In a step away from the linear racing courses of past Burnout titles, this one drops you and your hooptie in the middle of the open-ended West Coast-style Paradise City. Like in a chase scene worthy of Fox News, you'll slam into other motorists at incredible speeds and with no consequences — or, y'know, air bags — whatsoever.
The enormity of Paradise's fully explorable cityscape is initially overwhelming. You'll spend loads of time familiarizing yourself with the endless roads, ramps, and hidden shortcuts before racing at all. Think of the game's freewheeling, go-where-you-wanna-go model like Grand Theft Auto minus the dead hookers and cocaine.
Once you've admired the gorgeously rendered backdrops (truly, this is the Scarlett Johansson of video-game cities), it's time to burn rubber in one of 75 unlockable cars. Like a modern-day American Graffiti, pulling up to any red light and revving your engine initiates one of several high-speed events, from a straight-up race to "Road Rage," Burnout's urban demolition derby.
As usual, the game's patented slow-motion crash replay accompanies every symphony of steel and glass (roughly every five seconds, given the crumple-friendly nature of the game). The smashups may be fabulous, but the relentless replays get tiresome — like watching those Allstate "accident forgiveness" commercials on an endless loop.
Burnout shows some dents when it comes to race design. You can take any route in the city to get to the finish line, but one wrong turn usually costs you the race — and there's no prize for second best. Imagine driving through downtown at 120 mph and dodging intersection traffic while reading a map, and you'll understand the challenge at hand. So until you're intimate with Paradise City's streets, you'll feel less like Tony Stewart and more like Toonces, the Driving Cat.

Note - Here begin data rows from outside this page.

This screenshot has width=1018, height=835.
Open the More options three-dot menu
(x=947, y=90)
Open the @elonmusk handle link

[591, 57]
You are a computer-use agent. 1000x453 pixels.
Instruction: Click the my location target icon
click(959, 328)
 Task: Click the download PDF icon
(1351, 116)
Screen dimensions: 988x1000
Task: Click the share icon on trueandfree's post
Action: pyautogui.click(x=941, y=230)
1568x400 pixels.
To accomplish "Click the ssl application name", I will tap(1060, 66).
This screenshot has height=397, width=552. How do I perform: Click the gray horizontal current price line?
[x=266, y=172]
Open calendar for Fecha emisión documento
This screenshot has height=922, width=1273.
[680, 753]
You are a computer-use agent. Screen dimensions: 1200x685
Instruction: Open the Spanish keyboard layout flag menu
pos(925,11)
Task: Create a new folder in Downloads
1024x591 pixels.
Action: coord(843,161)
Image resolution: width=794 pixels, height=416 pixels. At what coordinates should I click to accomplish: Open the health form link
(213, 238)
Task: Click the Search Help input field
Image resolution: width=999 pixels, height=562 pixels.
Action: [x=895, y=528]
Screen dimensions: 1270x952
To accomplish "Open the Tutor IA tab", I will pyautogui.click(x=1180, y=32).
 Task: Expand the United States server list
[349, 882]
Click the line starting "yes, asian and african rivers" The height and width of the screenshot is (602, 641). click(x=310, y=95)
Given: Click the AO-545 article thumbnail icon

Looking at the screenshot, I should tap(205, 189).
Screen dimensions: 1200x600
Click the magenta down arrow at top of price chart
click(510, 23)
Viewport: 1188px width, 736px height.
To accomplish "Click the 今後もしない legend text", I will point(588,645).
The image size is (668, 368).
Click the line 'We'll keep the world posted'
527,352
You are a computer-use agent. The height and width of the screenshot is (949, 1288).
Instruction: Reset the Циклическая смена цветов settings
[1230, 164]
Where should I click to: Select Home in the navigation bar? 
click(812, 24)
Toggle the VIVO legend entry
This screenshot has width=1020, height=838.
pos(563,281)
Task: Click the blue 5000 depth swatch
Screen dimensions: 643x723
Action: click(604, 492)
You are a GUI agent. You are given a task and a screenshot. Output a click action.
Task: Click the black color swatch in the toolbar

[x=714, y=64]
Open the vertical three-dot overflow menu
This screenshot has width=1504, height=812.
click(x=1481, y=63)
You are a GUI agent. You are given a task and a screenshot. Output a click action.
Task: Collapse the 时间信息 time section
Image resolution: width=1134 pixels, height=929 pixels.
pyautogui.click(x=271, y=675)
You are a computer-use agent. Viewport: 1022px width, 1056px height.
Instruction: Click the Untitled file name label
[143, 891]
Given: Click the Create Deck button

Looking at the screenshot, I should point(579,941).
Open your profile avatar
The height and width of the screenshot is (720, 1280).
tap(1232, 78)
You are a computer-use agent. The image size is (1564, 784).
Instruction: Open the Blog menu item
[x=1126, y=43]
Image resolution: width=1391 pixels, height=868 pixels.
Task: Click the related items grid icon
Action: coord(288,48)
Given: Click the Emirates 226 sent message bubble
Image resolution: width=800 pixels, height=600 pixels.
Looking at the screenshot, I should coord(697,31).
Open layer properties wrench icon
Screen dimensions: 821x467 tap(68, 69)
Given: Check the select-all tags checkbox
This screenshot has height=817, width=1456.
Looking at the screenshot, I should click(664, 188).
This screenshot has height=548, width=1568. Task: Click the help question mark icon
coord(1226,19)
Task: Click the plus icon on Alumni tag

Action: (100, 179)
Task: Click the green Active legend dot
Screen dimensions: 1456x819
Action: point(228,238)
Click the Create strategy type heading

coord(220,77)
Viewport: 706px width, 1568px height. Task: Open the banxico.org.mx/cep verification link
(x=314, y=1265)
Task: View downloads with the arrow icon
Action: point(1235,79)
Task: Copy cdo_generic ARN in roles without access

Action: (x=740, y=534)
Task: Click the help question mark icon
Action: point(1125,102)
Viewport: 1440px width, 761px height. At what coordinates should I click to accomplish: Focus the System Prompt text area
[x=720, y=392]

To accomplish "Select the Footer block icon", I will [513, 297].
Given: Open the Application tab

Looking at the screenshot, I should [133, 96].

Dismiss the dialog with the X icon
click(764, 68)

Also frustrating: You too might drive your car straight into a river at the sound of Avril Lavigne on the irksome soundtrack. And losing a race means trekking all the way back to the start line if you want to try again — there is no way to simply restart a failed race. Before starting over, you probably ought to fix your damaged car and recharge your "Boost" power, a dull and laborious process that makes an oil change seem like a laser light show in comparison.
Burnout's online play, however, is not only flawless but utterly seamless. With the press of a button, you can hop on- and off-line without any load screens, "host server" waiting rooms, or breaks in the action. Add the hundreds (yes, hundreds) of unique online challenges offered in single-player mode, and you've got a ride that won't soon run out of gas. Won't break down at stoplights either.